Again, I stand by this as completely defensible, even though I’m not going to defend that today. We’re talking about a very serious academic paper there and one I don’t know if I’ll ever write. That’s because after writing that review, partly as an attempt to defend Deleuze from the charge of Hallward’s ‘Mystical theologian!’, I had to wonder – why do I want Deleuze to be a materialist? Why do I want to be a materialist? My desire to be materialist is completely and utterly reactionary. Growing up as I did in my formative years as the child of an evangelical minister I formed a critique of the experience as being a denial of the material reality. Not all the interesting or creative, but there is certainly truth that evangelical Christianity tends to privilege the after life over and against the body. So the answer it seemed to me was materialism. Lets focus on the material and everything will be better.

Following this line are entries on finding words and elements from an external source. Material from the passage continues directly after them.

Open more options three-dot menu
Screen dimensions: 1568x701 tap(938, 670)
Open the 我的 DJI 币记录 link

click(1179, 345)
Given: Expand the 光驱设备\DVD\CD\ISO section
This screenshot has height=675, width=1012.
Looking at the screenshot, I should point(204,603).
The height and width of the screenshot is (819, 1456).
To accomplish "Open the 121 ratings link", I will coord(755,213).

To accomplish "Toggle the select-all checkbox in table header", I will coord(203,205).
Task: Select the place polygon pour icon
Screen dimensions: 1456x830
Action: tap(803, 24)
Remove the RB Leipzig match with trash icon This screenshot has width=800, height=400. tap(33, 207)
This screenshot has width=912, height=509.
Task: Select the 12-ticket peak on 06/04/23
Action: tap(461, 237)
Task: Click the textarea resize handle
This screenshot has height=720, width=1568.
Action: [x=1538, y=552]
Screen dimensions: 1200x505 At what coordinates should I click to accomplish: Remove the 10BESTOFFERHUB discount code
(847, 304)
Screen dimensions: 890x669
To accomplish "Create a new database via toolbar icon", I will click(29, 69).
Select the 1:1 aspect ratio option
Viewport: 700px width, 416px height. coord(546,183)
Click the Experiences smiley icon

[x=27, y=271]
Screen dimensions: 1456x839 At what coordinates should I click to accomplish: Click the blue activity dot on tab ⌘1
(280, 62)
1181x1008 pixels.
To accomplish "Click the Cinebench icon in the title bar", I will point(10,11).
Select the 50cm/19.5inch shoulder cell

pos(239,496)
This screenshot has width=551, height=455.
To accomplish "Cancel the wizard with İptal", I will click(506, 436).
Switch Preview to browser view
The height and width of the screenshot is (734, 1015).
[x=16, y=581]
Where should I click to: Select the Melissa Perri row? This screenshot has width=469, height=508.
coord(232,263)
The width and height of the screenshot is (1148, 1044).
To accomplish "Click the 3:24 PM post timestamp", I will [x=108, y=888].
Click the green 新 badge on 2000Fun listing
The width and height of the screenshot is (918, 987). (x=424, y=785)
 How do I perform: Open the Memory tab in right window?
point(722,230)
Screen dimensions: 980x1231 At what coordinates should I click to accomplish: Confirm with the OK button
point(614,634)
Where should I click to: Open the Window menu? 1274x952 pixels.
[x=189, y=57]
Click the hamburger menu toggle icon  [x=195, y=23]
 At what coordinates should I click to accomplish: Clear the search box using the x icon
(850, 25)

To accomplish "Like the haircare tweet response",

Now I’m not so convinced. Obviously there is material. Obviously! – and anything that obvious is also quite boring in and of itself. I wonder what will come after this desire to be materialist. I wonder if I can find a more active desire in this attempt to move beyond materialism as such. One hopes I don’t simply start talking about angels and demons pushing around atoms, but I am more and more comfortable with being called a spiritualist if such a term is qualified. A kind of spirit as past. I’m thinking mostly of the way materials are constructed through time and the kind of ‘energy’ or ‘power’ or ‘sense’ that passes or manifests through them. Staring at a wall one is of course struck simply by its existence, but when one reflects on all the energy that went into that wall being there, at this time, I can’t help but think this is important.